▶ Passage provided
** start **

Excuse me but this will blindly search a // sequence anywhere in the
line you get. Even within character strings:

char *a = "cpp coment is // isn't it?";
and there you go, you destroy the source.

You ignore all the discussion, and you put this program...

C'mon...

You can't do this in such a BRUTE force fashion...
If I write
char *a = "//";
it will replace it with

Oct 20 '06 #33

Yevgen Muntyan

jacob navia wrote:

Walter Bright wrote:

>>
That's what I expected. That pretty much means that trigraphs are a
reasonable solution for such systems, but that since the characters
must be translated anyway, there's not much reason to support
trigraphs in the C language standard itself.

EXACTLY.

Why should the language specs be cluttered with such details?
Why should *I* bother about that?

You should do whatever you like; but note that you are fooling people
if you are saying you are producing a C compiler, since people do not
expect a C compiler to intentionally ignore some parts of C standard.

You are not saying "a compiler system adding some sugar to C language
and removing some standard parts from it" on your web site, are you?
Web site says "lcc-win32 C compiler system".

Regards,
Yevgen

Oct 20 '06 #34

jacob navia

Yevgen Muntyan wrote:

jacob navia wrote:

>Walter Bright wrote:

>>>
That's what I expected. That pretty much means that trigraphs are a
reasonable solution for such systems, but that since the characters
must be translated anyway, there's not much reason to support
trigraphs in the C language standard itself.

EXACTLY.

Why should the language specs be cluttered with such details?
Why should *I* bother about that?

You should do whatever you like; but note that you are fooling people
if you are saying you are producing a C compiler, since people do not
expect a C compiler to intentionally ignore some parts of C standard.

You are not saying "a compiler system adding some sugar to C language
and removing some standard parts from it" on your web site, are you?
Web site says "lcc-win32 C compiler system".

Regards,
Yevgen

Who is tallking about the C compiler?
We are talking (and is the subject of this thread) about this utility
to eliminate // comments!!!

lcc-win32, by the way, will warn you about any trigraphs it sees by
default. If you want to use trigraphs you have to set the option
-ansic.

This is NONSENSE for all users that are NOT EBCDIC and do NOT work in
mainframes. By the way, the venerable 3270 is DEAD SINCE CONCEPTION
and one of the nice things of the microcomputers that appeared in the
eighties was this wonderful KEYBOARDS where we could type any character
we wish... Nice isn't it?

Oct 20 '06 #35

Yevgen Muntyan

jacob navia wrote:

Yevgen Muntyan wrote:

>jacob navia wrote:

>>Walter Bright wrote:
That's what I expected. That pretty much means that trigraphs are a
reasonable solution for such systems, but that since the characters
must be translated anyway, there's not much reason to support
trigraphs in the C language standard itself.
EXACTLY.

** end **

▶ What to do
Answer these questions about the forum thread on trigraphs and comment removal:
1. What does the opening post say the program will blindly search for?
2. According to Yevgen Muntyan, what does the web site call the product?
3. What option must be set in lcc-win32 to use trigraphs?

▶ Provided material
** start **

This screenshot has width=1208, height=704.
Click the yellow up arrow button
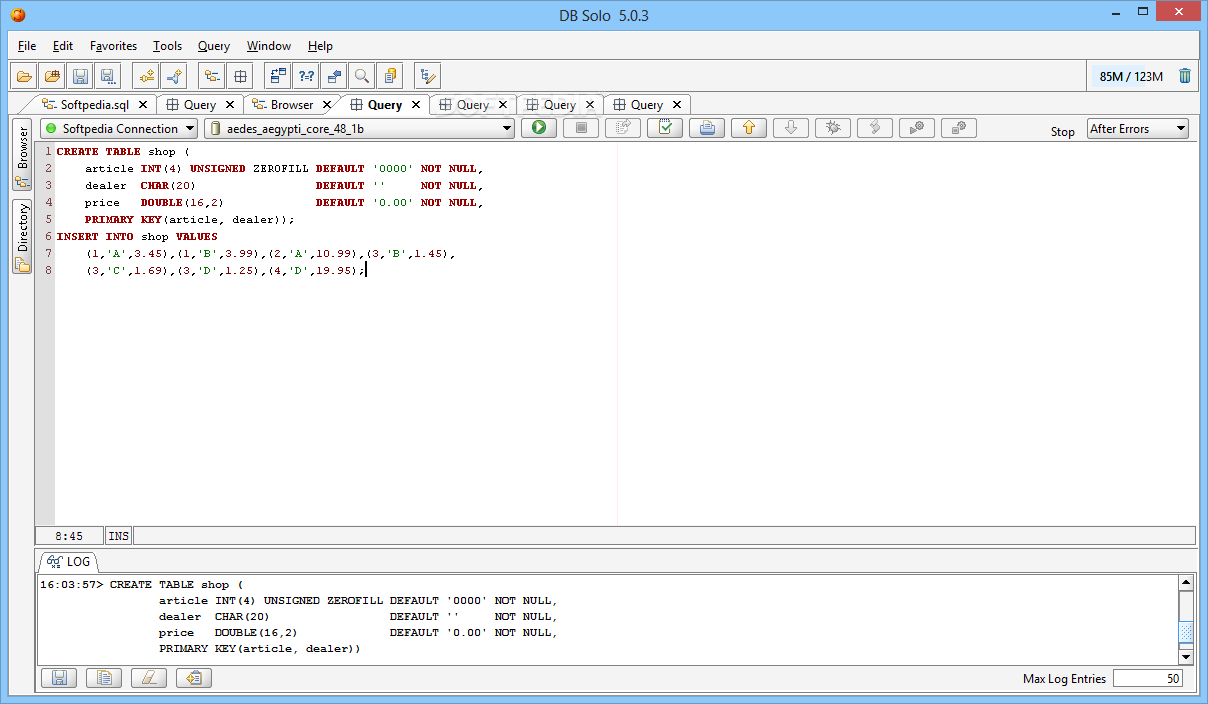pos(748,128)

** end **

▶ Solved problem
1. A // sequence anywhere in the line, even within character strings.
2. "lcc-win32 C compiler system".
3. The option -ansic.